→ **Work order**:
Please write each record out again word for word.

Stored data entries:
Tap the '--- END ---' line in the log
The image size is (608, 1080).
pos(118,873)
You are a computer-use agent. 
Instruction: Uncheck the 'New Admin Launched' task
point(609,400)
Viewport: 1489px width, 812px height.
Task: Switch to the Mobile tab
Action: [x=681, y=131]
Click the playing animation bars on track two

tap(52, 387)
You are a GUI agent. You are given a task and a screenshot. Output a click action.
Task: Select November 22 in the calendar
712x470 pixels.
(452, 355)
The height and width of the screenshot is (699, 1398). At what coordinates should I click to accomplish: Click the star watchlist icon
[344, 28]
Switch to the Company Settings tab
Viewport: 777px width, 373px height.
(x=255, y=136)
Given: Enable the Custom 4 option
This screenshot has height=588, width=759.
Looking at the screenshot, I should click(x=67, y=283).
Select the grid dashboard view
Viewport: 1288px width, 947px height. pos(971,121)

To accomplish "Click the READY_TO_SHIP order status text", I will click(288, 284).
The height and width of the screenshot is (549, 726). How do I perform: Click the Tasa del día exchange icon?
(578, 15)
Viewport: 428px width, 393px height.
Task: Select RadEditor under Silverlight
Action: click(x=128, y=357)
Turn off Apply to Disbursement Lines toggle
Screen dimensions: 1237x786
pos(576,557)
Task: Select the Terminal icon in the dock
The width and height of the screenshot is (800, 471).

→ **Result of the exercise**:
Tap the '--- END ---' line in the log
The image size is (608, 1080).
pos(118,873)
You are a computer-use agent. 
Instruction: Uncheck the 'New Admin Launched' task
point(609,400)
Viewport: 1489px width, 812px height.
Task: Switch to the Mobile tab
Action: [x=681, y=131]
Click the playing animation bars on track two

tap(52, 387)
You are a GUI agent. You are given a task and a screenshot. Output a click action.
Task: Select November 22 in the calendar
712x470 pixels.
(452, 355)
The height and width of the screenshot is (699, 1398). At what coordinates should I click to accomplish: Click the star watchlist icon
[344, 28]
Switch to the Company Settings tab
Viewport: 777px width, 373px height.
(x=255, y=136)
Given: Enable the Custom 4 option
This screenshot has height=588, width=759.
Looking at the screenshot, I should click(x=67, y=283).
Select the grid dashboard view
Viewport: 1288px width, 947px height. pos(971,121)

To accomplish "Click the READY_TO_SHIP order status text", I will click(288, 284).
The height and width of the screenshot is (549, 726). How do I perform: Click the Tasa del día exchange icon?
(578, 15)
Viewport: 428px width, 393px height.
Task: Select RadEditor under Silverlight
Action: click(x=128, y=357)
Turn off Apply to Disbursement Lines toggle
Screen dimensions: 1237x786
pos(576,557)
Task: Select the Terminal icon in the dock
The width and height of the screenshot is (800, 471).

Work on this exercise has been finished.